-- What you need to do --
Locate each line in the entries below that contains the word "value", and copy those lines.

-- Given data --
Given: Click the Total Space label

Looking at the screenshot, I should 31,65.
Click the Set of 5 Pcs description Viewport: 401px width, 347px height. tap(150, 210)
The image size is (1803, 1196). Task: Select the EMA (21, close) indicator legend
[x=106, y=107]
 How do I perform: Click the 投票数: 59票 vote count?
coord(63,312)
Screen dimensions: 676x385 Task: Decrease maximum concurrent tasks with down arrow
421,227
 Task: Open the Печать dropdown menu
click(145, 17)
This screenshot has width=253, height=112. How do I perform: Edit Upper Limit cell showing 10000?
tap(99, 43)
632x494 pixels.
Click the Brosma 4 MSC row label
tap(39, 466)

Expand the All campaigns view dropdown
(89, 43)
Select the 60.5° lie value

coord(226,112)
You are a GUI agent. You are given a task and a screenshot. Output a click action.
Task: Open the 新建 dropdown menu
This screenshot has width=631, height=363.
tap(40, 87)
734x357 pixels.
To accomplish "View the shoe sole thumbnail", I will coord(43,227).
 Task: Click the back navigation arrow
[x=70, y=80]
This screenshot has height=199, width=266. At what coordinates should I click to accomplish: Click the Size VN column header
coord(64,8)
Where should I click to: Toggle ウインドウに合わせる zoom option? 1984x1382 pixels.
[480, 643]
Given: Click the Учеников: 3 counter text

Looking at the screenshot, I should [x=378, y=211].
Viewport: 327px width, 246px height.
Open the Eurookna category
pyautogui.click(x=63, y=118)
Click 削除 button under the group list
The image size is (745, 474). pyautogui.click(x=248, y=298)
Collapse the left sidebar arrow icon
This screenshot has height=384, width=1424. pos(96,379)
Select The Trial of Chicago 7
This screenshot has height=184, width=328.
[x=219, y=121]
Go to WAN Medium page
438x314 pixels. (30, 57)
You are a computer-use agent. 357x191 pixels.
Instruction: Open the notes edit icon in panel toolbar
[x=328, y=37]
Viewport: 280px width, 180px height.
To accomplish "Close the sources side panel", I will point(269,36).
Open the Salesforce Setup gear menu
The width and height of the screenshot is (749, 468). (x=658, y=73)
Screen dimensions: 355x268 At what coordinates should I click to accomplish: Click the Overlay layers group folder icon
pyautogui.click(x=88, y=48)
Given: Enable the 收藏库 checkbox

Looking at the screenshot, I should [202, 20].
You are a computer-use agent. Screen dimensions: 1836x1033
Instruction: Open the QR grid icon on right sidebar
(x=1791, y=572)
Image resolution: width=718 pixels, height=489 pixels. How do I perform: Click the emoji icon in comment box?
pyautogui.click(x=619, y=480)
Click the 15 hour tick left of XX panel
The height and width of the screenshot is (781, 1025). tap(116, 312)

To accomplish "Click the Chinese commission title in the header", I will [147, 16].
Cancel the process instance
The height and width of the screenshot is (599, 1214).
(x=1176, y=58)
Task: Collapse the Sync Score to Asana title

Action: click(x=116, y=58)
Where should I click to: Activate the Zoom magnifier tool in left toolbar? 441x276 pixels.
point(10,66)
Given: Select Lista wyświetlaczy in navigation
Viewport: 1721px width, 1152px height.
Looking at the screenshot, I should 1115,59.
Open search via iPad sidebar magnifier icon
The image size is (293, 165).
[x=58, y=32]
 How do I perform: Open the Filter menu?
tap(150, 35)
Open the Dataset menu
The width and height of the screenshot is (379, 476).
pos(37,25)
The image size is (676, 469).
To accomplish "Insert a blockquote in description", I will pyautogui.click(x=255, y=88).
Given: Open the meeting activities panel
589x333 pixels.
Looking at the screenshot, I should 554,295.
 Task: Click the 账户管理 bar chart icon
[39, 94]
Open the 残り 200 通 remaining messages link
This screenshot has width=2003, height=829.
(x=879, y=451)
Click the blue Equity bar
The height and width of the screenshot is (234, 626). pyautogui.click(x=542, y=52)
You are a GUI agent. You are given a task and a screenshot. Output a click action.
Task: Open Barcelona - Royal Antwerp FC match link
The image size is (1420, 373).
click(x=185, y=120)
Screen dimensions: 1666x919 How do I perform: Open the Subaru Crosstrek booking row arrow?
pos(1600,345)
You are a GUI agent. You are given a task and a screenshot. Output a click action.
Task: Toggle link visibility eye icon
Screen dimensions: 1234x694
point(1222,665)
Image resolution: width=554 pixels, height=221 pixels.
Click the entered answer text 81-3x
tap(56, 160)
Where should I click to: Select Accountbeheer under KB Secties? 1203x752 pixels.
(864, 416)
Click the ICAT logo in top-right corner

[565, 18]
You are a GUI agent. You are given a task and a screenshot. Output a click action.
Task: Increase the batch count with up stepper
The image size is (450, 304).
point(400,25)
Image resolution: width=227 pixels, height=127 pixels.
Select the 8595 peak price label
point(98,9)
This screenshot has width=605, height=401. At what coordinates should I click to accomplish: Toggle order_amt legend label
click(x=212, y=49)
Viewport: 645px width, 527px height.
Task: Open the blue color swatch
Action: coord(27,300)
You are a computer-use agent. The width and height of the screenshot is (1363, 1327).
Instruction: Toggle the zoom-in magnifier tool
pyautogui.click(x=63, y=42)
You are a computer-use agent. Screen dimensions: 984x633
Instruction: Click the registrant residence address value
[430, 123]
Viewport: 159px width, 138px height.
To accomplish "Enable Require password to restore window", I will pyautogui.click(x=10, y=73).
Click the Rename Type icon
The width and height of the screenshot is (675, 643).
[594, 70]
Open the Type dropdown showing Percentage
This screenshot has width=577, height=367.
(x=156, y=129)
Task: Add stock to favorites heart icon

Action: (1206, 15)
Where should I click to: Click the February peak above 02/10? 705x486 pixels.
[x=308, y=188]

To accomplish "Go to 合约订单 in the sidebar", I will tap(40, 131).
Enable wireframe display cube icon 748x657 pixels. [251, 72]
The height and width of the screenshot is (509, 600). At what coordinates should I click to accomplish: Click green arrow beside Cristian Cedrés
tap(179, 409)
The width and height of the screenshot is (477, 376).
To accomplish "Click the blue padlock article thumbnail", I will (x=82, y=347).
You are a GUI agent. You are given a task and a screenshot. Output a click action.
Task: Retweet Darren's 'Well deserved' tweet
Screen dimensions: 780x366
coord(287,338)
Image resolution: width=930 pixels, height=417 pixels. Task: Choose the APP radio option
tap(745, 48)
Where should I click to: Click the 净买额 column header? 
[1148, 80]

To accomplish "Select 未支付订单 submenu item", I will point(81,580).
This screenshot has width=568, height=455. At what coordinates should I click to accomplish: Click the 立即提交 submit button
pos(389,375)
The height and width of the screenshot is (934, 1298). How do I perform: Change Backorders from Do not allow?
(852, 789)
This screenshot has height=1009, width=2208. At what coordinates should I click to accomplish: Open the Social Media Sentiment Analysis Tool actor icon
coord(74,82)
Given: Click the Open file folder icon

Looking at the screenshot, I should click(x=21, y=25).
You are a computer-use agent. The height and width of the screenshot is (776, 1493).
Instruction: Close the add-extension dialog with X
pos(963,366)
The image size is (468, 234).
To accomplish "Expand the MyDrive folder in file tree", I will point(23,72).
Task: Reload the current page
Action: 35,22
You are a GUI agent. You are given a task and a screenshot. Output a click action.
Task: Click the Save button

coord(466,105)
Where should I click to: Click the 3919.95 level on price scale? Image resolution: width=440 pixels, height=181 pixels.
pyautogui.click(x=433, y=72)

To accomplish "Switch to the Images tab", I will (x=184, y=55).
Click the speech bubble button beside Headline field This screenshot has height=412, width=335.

-- Task result --
Select the 60.5° lie value
Instruction: Click the registrant residence address value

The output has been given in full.